__Prompt__. The answer must repeat each line of the material exactly.
----------------------------------------
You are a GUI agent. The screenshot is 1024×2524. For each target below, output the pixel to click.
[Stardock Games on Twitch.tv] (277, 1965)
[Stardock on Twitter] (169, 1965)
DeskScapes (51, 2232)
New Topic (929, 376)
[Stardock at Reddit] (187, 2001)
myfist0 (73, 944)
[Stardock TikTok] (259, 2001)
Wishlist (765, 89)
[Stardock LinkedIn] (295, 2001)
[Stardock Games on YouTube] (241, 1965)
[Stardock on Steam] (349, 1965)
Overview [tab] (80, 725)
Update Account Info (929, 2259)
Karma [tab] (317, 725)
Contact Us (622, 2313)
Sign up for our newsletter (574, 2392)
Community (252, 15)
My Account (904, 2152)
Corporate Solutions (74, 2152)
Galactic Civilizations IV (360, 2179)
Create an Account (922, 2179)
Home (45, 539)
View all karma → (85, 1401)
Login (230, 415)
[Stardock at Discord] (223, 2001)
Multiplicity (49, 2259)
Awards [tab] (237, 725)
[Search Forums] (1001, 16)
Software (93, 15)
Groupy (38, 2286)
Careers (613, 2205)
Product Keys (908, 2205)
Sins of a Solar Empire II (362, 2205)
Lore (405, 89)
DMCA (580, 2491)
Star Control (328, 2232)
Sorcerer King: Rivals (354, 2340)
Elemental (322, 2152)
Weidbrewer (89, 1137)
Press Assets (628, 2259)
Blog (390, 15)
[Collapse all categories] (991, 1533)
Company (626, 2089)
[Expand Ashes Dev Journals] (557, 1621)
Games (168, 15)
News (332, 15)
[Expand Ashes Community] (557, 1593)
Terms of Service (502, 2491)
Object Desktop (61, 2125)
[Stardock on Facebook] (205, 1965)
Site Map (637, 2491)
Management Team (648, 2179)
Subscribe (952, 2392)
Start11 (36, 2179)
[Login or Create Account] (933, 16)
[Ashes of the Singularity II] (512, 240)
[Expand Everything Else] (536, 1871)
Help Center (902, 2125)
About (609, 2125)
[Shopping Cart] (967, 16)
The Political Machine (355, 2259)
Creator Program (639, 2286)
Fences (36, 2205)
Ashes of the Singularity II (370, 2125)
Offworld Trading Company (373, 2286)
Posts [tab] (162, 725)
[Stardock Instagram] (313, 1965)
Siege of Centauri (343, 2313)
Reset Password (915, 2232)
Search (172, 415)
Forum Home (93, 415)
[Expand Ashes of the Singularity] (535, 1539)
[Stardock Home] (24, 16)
----------------------------------------
__Task answer__.
You are a GUI agent. The screenshot is 1024×2524. For each target below, output the pixel to click.
[Stardock Games on Twitch.tv] (277, 1965)
[Stardock on Twitter] (169, 1965)
DeskScapes (51, 2232)
New Topic (929, 376)
[Stardock at Reddit] (187, 2001)
myfist0 (73, 944)
[Stardock TikTok] (259, 2001)
Wishlist (765, 89)
[Stardock LinkedIn] (295, 2001)
[Stardock Games on YouTube] (241, 1965)
[Stardock on Steam] (349, 1965)
Overview [tab] (80, 725)
Update Account Info (929, 2259)
Karma [tab] (317, 725)
Contact Us (622, 2313)
Sign up for our newsletter (574, 2392)
Community (252, 15)
My Account (904, 2152)
Corporate Solutions (74, 2152)
Galactic Civilizations IV (360, 2179)
Create an Account (922, 2179)
Home (45, 539)
View all karma → (85, 1401)
Login (230, 415)
[Stardock at Discord] (223, 2001)
Multiplicity (49, 2259)
Awards [tab] (237, 725)
[Search Forums] (1001, 16)
Software (93, 15)
Groupy (38, 2286)
Careers (613, 2205)
Product Keys (908, 2205)
Sins of a Solar Empire II (362, 2205)
Lore (405, 89)
DMCA (580, 2491)
Star Control (328, 2232)
Sorcerer King: Rivals (354, 2340)
Elemental (322, 2152)
Weidbrewer (89, 1137)
Press Assets (628, 2259)
Blog (390, 15)
[Collapse all categories] (991, 1533)
Company (626, 2089)
[Expand Ashes Dev Journals] (557, 1621)
Games (168, 15)
News (332, 15)
[Expand Ashes Community] (557, 1593)
Terms of Service (502, 2491)
Object Desktop (61, 2125)
[Stardock on Facebook] (205, 1965)
Site Map (637, 2491)
Management Team (648, 2179)
Subscribe (952, 2392)
Start11 (36, 2179)
[Login or Create Account] (933, 16)
[Ashes of the Singularity II] (512, 240)
[Expand Everything Else] (536, 1871)
Help Center (902, 2125)
About (609, 2125)
[Shopping Cart] (967, 16)
The Political Machine (355, 2259)
Creator Program (639, 2286)
Fences (36, 2205)
Ashes of the Singularity II (370, 2125)
Offworld Trading Company (373, 2286)
Posts [tab] (162, 725)
[Stardock Instagram] (313, 1965)
Siege of Centauri (343, 2313)
Reset Password (915, 2232)
Search (172, 415)
Forum Home (93, 415)
[Expand Ashes of the Singularity] (535, 1539)
[Stardock Home] (24, 16)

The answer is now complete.